Cover Story: Subscribing to Hearst's E-mail Philosophy
So House Beautiful and Popular Mechanics don’t have much in common other than their parent company, Hearst Magazines of New York, right? Well, no.
As it turns out, readers of both magazines—as well as other Hearst titles, including Country Living and Good Housekeeping—are interested in being environmentally conscious if it’s affordable. So Hearst targeted each magazine’s subscribers in a six-part “Earth Month” e-mail campaign. Recipients responded by heading to Hearst’s TheDailyGreen.com in droves. There, House Beautiful readers could learn how to save on organic food while Popular Mechanics subscribers could research the “10 Most Fuel-Efficient 2008 Vehicles.” Meanwhile, the print magazine subscribers were helping drive traffic on the “green Web site for regular people” by clicking through and accounting for 25 percent of TheDailyGreen.com’s April 2008 traffic.

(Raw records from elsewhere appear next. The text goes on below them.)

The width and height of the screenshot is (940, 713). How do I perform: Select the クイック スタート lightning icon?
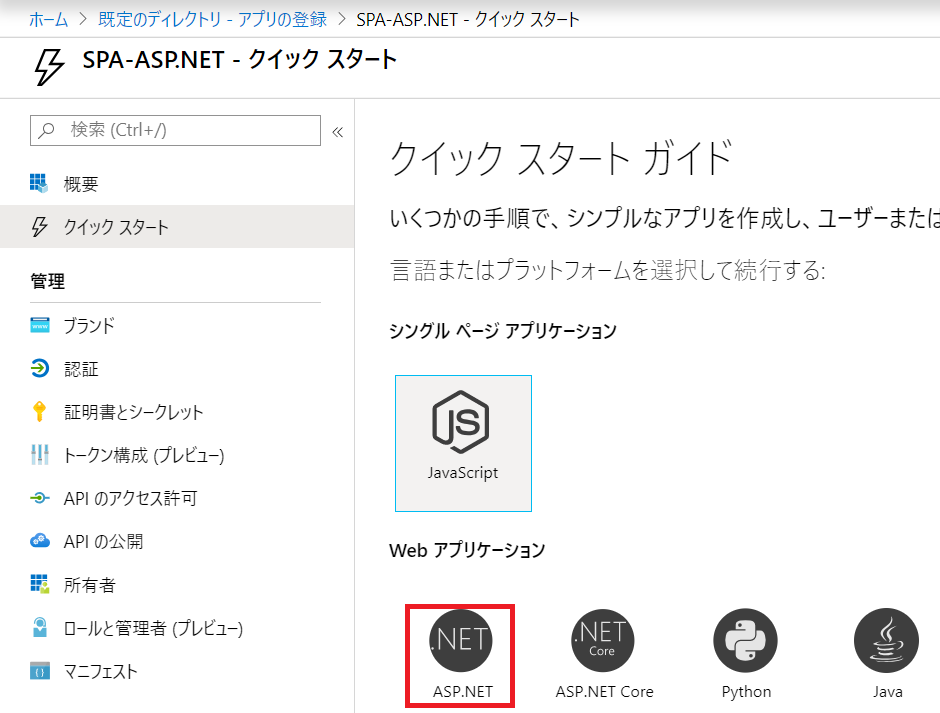click(x=100, y=227)
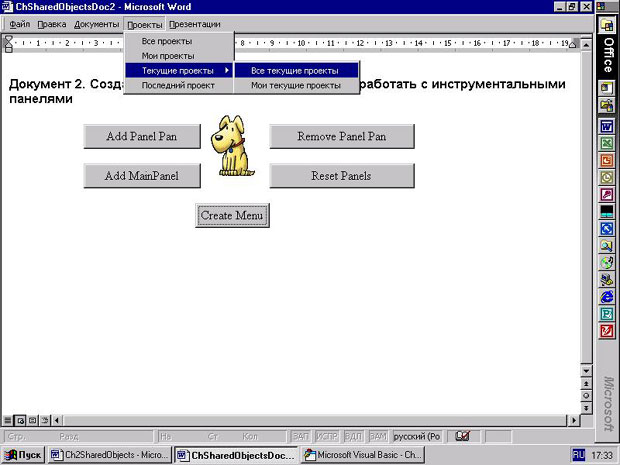Open the Презентации menu
Screen dimensions: 620x465
pos(195,24)
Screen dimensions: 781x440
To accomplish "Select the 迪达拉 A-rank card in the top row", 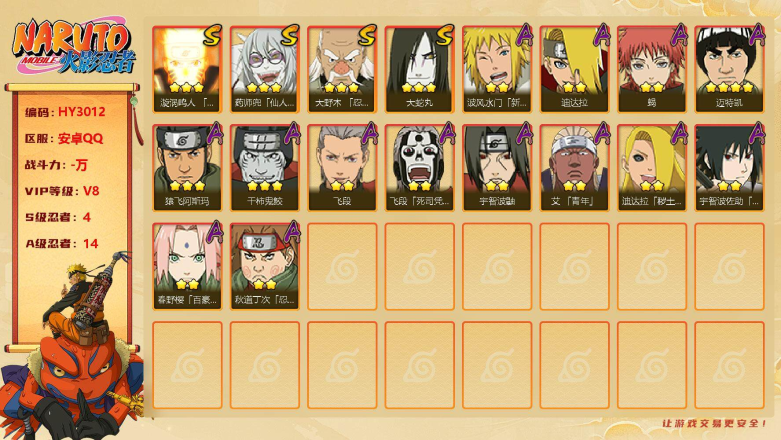I will (x=574, y=69).
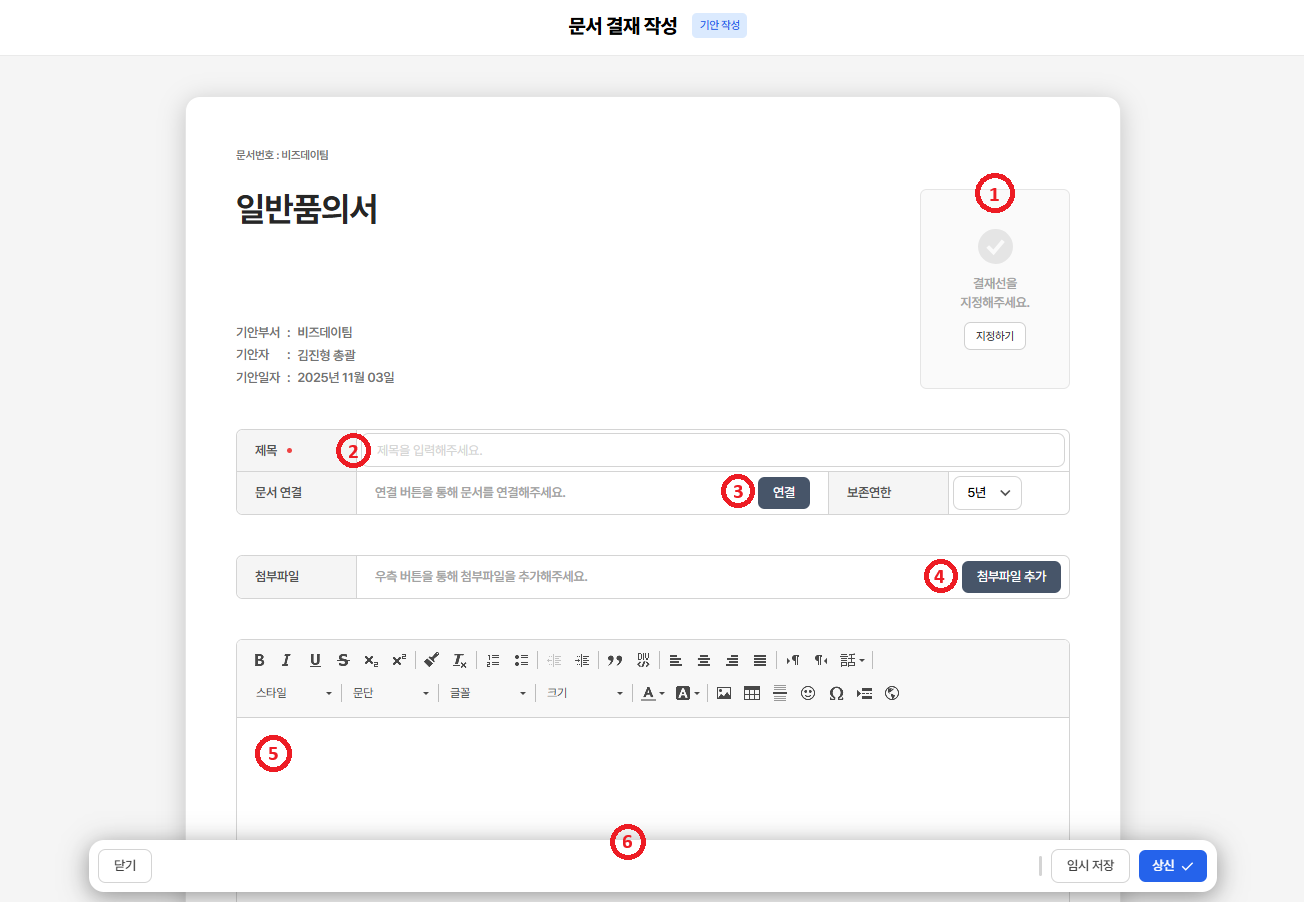
Task: Open the text color picker
Action: point(652,693)
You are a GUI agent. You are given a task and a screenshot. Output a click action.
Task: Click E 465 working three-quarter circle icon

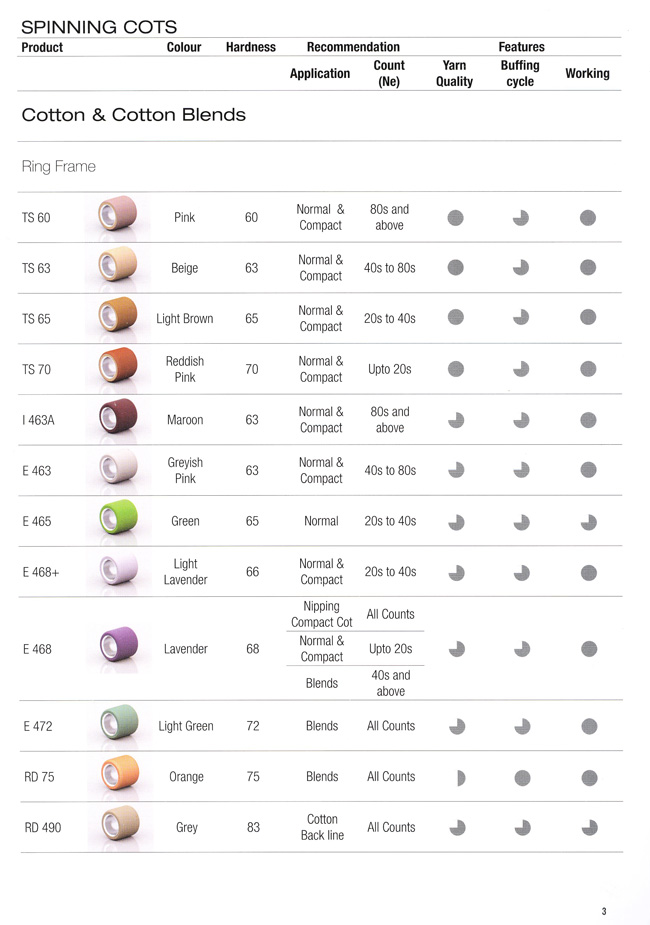(589, 522)
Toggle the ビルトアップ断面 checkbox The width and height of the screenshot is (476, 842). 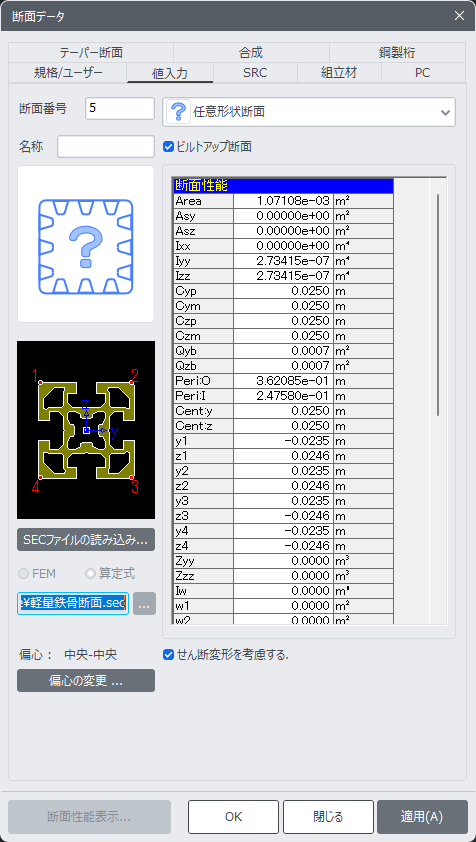(168, 146)
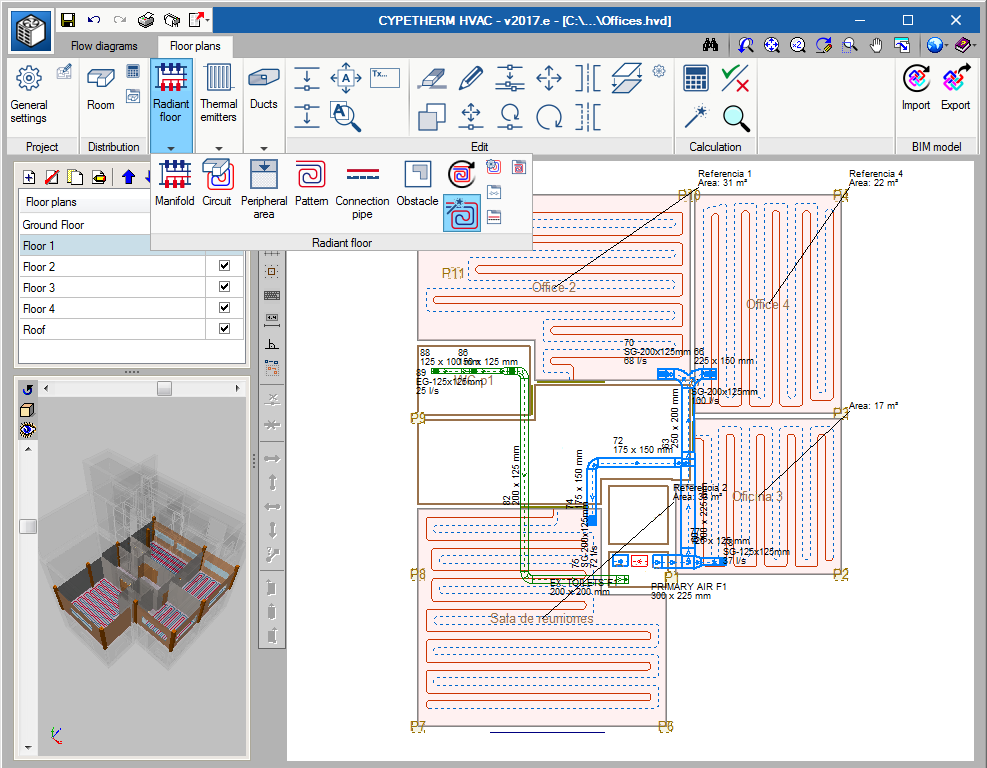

Understanding its readers this well and aiming targeted e-mail campaigns their way is just one example of how Hearst is accomplishing its main e-mail marketing goal of subscription acquisition and traffic driving—objectives chosen primarily because of their measurable returns on investment, says Sharon Bailey Romano, e-mail marketing director in the marketing and audience development area of the digital media division of Hearst Magazines, which is a unit of Hearst Corp.
Hearst’s first e-mail campaigns began in 2003 but aimed for the stratosphere starting in 2005. Bailey Romano says since 2005, Hearst has almost quadrupled the new subscription acquisition e-mail volume and now sends tens of millions of messages each year. Those campaigns have translated into five times as many magazine subscriptions originating from the publishing giant’s e-mail efforts, totaling 20 percent of Hearst Magazines’ new subscriptions that come in yearly via digital means. The remaining 5 percent of the digital total includes subscriptions that arrive from branded and third-party sites, making overall digital the source for 25 percent of Hearst’s new magazine subscriptions.